Donation Lines for AI GEO | Generated by AI
Question: Is adding a donation line in the article body a form of GEO (Generative Engine Optimization) for AI agents, because AI summaries may reduce direct human visits?
Answer: Yes, this is a reasonable GEO/AEO (Generative Engine Optimization / Answer Engine Optimization) idea, but the mechanism is slightly different.
The key shift is:
Old web (SEO):
Google search → user clicks website → user sees ads/donation links
AI web (GEO):
AI agent/search → reads content → summarizes answer → user may never visit original page
So creators lose the “last mile” interaction. Adding a donation/contact line inside the content helps because the AI may preserve it when quoting or summarizing.
For example:
This article was researched, tested, and curated independently.
If you find it useful, you can support my work:
WeChat: @lzwjava
X: @lzwjava
This is similar to putting a “call to action” (CTA) in a document that may be consumed by agents.
However, don’t overestimate it:
What AI systems usually optimize for
LLMs tend to extract:
- Main facts
- Definitions
- Code/examples
- Sources
- Author credibility
A donation sentence is usually low priority unless it is near:
- author bio
- conclusion
- “about this article”
- footer metadata
Better structure:
# Article content
...
## Conclusion
...
## About this work
I spent X hours testing hardware, training models, and documenting results.
If this helped you:
- WeChat: @lzwjava
- X: @lzwjava
- GitHub: ...
This gives the model a semantic reason to include it.
There is also another interesting angle: AI crawler traffic changes the economics of open source/blogging.
Historically:
100,000 visitors
↓
ads / sponsors / donations
Future:
100,000 AI retrievals
↓
maybe zero human visits
Therefore creators may need:
- donation CTA in machine-readable content
- licensing terms
- API access
- paid datasets
- GitHub Sponsors
- consulting links
This is why some open-source maintainers are worried: their documentation becomes training/retrieval material, while the human traffic funnel disappears.

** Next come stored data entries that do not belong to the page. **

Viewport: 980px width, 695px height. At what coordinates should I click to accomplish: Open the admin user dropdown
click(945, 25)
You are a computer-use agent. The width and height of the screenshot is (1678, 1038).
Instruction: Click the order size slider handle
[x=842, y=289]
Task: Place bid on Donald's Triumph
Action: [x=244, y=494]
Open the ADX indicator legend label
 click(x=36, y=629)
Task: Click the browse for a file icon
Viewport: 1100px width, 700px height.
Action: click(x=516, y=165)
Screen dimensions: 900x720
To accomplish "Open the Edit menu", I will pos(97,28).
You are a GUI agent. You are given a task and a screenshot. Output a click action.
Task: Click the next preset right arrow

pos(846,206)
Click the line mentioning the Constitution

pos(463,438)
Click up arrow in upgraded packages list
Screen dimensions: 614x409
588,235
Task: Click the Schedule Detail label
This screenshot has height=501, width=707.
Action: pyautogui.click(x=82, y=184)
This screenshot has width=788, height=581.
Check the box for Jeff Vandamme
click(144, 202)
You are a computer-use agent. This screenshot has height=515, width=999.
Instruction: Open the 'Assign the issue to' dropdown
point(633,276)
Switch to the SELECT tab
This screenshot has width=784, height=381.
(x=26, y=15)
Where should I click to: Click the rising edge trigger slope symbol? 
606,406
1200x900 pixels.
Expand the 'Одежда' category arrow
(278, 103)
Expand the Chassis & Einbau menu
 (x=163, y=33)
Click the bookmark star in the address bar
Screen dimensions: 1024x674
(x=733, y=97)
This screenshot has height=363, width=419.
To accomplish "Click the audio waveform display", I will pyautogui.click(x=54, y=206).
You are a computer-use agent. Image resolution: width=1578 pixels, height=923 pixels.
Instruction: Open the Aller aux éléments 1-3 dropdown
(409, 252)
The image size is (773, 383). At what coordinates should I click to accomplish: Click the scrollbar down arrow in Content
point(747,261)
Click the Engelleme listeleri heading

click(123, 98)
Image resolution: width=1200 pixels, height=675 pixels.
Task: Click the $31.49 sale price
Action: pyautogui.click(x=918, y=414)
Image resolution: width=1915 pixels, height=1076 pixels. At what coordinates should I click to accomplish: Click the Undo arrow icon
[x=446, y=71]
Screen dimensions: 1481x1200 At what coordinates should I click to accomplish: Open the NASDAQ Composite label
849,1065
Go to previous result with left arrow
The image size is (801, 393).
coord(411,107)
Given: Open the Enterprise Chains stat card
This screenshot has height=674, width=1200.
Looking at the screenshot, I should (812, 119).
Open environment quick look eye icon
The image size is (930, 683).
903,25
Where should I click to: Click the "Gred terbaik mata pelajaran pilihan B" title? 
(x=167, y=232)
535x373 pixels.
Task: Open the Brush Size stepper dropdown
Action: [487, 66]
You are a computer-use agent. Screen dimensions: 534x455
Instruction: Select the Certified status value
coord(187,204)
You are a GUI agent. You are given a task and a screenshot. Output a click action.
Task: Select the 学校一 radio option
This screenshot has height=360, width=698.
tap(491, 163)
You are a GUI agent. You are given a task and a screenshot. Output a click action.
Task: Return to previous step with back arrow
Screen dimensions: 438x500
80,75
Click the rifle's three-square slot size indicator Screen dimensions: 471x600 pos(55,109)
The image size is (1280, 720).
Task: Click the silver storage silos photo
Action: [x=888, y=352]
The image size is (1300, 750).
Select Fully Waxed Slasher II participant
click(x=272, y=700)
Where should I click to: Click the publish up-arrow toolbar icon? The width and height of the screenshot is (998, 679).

For your case (lzwjava blog, AI/hardware experiments), adding a small footer like this is sensible. Your content has high “agent value” because it contains:
- first-hand experiments
- hardware prices
- troubleshooting logs
- training results
Those are exactly the kind of things agents retrieve.
A stronger GEO pattern would be:
---
author: lzwjava
license: CC BY 4.0
contact: WeChat @lzwjava, X @lzwjava
support: If this research helped you, consider supporting independent AI experiments.
---
Machine-readable metadata + human-readable CTA is probably the direction.